Scher left CBS Records in 1982. She formed the studio Koppel & Scher with Terry Koppel in 1984, where she embraced the pressures of working on her own. The experience taught her the challenge of keeping her own clients and "paying [her] own phone bill,” a situation distant from that of a corporation like CBS. In 1991, Scher became a partner in the New York office of Pentagram. This unique business environment makes each partner responsible for maintaining his or her own clients and design teams while sharing accounting services, overhead, and profits with the other partners. The sole woman among 15 partners, Scher describes herself as "the only girl on the football team.” That doesn’t make her a cheerleader or a trophy date, but an equal player in a pack of heavy-hitters. The Pentagram environment continually forces her to hold her own and stay on top, both creatively and economically.

The move to Pentagram marked a major shift in Scher's career. This world-class, large-scale studio brought Scher a new level of visibility, and cultural and economic clout. She now had access to clients and projects that would not have ordinarily come to a smaller studio, especially not to one run by a woman. The years at Pentagram have allowed Scher to sharpen her typographic wit and her knack for conceptual solutions into a powerful approach to identity and branding. Whereas Scher's earlier work often centered around the creation of a neatly contained package for a specific cultural product, she now confronts the much broader challenge of conveying a visual personality across a range of media, from posters, advertisements, and packages to physical spaces.
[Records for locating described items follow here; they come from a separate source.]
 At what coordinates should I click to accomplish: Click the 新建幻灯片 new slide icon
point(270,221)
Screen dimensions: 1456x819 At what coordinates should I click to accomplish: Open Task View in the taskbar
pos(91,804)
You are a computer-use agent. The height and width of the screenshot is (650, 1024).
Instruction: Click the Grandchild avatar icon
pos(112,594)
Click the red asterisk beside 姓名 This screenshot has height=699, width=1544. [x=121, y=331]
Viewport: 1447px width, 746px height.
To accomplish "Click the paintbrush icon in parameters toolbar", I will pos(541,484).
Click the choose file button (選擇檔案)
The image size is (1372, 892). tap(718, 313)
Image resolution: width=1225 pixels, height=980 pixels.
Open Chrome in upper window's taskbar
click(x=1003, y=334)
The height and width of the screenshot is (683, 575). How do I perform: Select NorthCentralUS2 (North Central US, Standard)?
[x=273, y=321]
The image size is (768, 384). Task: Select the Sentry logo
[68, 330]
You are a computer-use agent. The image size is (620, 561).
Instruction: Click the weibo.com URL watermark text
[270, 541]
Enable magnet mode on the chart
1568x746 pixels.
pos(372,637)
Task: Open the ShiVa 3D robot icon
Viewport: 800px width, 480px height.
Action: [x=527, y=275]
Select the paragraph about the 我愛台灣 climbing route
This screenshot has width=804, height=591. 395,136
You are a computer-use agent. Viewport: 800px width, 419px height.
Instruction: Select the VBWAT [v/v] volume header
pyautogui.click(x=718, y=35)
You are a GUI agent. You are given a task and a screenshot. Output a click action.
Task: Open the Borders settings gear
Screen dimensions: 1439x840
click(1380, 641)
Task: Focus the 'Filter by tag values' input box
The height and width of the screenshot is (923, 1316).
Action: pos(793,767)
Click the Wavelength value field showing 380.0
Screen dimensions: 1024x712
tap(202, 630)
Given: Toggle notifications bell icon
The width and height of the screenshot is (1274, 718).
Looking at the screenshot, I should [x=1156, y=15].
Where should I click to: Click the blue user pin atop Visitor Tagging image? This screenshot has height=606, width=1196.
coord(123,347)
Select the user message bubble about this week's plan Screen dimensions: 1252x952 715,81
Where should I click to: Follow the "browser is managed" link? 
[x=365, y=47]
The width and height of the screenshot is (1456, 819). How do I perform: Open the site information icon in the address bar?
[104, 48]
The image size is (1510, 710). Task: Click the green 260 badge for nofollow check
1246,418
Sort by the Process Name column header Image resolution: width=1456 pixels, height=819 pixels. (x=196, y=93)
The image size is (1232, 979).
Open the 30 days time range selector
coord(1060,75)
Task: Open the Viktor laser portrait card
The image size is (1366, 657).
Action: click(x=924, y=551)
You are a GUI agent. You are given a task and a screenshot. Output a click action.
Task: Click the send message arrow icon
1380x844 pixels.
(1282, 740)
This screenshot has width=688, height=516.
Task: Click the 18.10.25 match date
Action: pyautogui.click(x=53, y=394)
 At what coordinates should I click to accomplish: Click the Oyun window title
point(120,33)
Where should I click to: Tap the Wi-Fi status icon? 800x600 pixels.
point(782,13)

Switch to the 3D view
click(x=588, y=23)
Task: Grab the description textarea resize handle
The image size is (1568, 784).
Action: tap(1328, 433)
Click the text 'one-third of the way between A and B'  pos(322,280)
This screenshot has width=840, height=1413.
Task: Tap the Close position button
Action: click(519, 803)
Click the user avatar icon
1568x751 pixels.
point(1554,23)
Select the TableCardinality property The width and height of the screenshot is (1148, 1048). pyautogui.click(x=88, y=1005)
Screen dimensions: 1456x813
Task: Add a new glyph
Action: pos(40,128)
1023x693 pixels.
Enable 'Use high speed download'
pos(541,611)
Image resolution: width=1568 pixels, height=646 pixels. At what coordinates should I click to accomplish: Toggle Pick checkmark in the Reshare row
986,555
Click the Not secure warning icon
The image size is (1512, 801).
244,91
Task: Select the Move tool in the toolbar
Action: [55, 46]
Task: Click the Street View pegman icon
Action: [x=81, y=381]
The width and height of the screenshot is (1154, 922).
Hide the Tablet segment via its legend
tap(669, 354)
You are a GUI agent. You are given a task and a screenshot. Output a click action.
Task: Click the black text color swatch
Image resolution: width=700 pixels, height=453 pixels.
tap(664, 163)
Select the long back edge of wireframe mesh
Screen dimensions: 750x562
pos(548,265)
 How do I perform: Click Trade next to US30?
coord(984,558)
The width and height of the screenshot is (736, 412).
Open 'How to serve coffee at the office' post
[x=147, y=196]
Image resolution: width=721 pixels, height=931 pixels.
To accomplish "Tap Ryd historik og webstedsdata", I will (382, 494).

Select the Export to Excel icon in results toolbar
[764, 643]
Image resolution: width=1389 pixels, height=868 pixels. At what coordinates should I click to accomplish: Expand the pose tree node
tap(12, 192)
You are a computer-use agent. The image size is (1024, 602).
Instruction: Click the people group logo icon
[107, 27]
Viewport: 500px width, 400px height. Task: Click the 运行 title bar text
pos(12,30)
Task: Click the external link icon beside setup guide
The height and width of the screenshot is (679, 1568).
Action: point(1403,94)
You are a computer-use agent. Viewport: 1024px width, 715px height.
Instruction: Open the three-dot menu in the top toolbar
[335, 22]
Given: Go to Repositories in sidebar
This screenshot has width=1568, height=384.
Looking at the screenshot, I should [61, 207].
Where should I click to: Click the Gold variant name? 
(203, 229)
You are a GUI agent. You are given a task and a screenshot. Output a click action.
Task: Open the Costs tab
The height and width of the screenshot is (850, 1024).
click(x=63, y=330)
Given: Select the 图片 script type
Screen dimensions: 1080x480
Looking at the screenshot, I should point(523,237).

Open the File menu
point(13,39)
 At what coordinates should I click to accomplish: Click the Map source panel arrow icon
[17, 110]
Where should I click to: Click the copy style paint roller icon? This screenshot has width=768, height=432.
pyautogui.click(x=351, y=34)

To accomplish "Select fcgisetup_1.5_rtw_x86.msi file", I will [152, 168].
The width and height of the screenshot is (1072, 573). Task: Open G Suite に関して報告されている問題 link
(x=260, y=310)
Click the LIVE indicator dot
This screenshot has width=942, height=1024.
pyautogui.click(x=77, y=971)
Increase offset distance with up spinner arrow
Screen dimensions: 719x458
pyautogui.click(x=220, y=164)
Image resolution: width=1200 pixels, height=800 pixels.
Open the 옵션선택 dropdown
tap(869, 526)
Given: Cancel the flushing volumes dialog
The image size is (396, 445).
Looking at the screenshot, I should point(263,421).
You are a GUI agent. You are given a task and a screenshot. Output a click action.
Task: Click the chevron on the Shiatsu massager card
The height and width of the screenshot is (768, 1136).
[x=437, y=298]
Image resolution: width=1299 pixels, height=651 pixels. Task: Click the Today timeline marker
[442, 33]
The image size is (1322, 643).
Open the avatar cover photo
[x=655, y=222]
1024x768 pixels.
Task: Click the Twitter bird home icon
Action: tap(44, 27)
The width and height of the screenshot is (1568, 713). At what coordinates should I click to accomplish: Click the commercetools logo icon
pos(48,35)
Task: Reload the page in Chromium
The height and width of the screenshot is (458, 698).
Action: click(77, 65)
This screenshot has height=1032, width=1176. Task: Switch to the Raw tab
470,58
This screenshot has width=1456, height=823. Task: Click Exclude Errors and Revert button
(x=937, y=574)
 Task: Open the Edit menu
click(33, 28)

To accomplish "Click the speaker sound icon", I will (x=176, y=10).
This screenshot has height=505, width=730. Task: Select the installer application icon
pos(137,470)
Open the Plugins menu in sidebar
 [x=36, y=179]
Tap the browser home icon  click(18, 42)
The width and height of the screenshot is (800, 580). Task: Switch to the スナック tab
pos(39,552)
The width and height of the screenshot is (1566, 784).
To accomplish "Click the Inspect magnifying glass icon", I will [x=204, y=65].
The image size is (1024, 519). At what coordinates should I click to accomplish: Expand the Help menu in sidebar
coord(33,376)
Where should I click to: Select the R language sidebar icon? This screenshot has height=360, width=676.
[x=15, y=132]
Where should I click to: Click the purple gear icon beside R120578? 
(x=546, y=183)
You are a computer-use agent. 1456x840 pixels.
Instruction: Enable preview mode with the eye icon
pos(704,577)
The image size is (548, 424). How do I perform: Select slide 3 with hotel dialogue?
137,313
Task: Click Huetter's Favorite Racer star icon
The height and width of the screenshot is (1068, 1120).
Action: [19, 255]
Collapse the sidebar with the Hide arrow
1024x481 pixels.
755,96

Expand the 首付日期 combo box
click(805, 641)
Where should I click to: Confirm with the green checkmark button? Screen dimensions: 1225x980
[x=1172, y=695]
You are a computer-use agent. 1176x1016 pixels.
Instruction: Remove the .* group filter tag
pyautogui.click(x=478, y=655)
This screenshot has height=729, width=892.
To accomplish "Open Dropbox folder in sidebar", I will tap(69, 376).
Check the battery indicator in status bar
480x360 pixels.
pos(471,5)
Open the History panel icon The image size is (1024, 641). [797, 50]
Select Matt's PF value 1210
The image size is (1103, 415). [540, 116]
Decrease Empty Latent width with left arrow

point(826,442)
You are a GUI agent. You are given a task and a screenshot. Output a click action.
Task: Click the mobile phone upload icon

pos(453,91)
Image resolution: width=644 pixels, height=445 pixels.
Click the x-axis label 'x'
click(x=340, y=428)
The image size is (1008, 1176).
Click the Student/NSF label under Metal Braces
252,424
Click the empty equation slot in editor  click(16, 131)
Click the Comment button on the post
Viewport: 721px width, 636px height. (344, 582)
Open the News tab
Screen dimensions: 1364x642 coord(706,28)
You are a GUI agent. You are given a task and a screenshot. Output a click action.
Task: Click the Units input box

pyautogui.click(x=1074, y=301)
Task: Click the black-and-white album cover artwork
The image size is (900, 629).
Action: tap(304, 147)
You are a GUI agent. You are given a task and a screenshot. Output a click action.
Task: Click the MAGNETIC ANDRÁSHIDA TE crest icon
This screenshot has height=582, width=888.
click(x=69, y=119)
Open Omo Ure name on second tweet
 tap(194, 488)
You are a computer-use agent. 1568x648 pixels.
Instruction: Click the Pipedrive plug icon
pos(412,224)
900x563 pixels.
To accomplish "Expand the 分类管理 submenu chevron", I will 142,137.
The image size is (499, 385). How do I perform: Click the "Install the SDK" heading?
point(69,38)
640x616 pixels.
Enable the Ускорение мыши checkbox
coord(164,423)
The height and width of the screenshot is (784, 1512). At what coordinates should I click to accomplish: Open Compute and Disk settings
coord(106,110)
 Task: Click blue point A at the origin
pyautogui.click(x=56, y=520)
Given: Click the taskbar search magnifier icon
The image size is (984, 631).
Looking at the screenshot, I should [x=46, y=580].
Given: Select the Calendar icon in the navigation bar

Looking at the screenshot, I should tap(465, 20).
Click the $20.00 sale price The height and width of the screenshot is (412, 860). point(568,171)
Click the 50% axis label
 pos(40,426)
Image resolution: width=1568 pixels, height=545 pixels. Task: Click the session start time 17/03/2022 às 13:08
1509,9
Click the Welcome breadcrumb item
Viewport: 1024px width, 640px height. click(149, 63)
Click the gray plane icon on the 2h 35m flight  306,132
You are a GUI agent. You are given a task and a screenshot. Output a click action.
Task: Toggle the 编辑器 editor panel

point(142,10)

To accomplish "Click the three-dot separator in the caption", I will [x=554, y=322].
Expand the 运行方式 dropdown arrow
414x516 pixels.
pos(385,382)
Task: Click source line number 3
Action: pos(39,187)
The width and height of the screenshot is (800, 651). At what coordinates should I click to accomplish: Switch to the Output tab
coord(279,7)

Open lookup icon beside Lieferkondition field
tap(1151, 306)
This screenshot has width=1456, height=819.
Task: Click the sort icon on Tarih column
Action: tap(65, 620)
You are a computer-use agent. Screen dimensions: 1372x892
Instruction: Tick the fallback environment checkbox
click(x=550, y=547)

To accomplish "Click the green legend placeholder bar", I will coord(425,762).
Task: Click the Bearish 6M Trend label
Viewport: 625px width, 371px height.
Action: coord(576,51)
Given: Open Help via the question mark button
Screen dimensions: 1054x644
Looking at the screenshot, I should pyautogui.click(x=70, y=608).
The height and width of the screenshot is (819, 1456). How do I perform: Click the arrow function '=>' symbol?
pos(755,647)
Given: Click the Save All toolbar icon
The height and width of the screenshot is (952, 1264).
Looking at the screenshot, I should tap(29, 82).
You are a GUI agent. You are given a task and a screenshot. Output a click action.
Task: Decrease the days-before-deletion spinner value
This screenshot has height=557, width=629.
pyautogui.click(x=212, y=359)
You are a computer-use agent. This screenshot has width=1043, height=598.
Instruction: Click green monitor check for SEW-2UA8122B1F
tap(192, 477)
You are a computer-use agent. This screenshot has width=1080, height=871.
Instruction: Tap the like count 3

Among her most spectacular achievements has been the institutional identity she generated for the New York Public Theater in 1994. From large-scale billboards, down to the logo and stationery, Scher used a rhythmic mix of sans serif letterforms to construct a visual vocabulary that is both diverse and coherent—like the theater's programming. Other clients include The New York Times Magazine, Champion International Corporation, Philips Van Heusen, and The American Museum of Natural History.

Assessing her work, Scher says, "I've always been what you would call a 'pop' designer. I wanted to make things that the public could relate to and understand, while raising expectations about what the 'mainstream' can be. My goal is not to be so above my audience that they can't reach it. If I'm doing a cover for a record, I want to sell the record. I would rather be the Beatles than Philip Glass."

Paula Scher is among the best designers of her generation. She cut a path for herself through the billboard-jungle of Pop, creating an approach to design that is articulate yet unpretentious, open to influences yet decisively individualistic. Through her astonishing visual work as well as her generous efforts within our profession as a teacher, advocate, and agitator, Scher has helped put an intelligent face on the field of graphic design.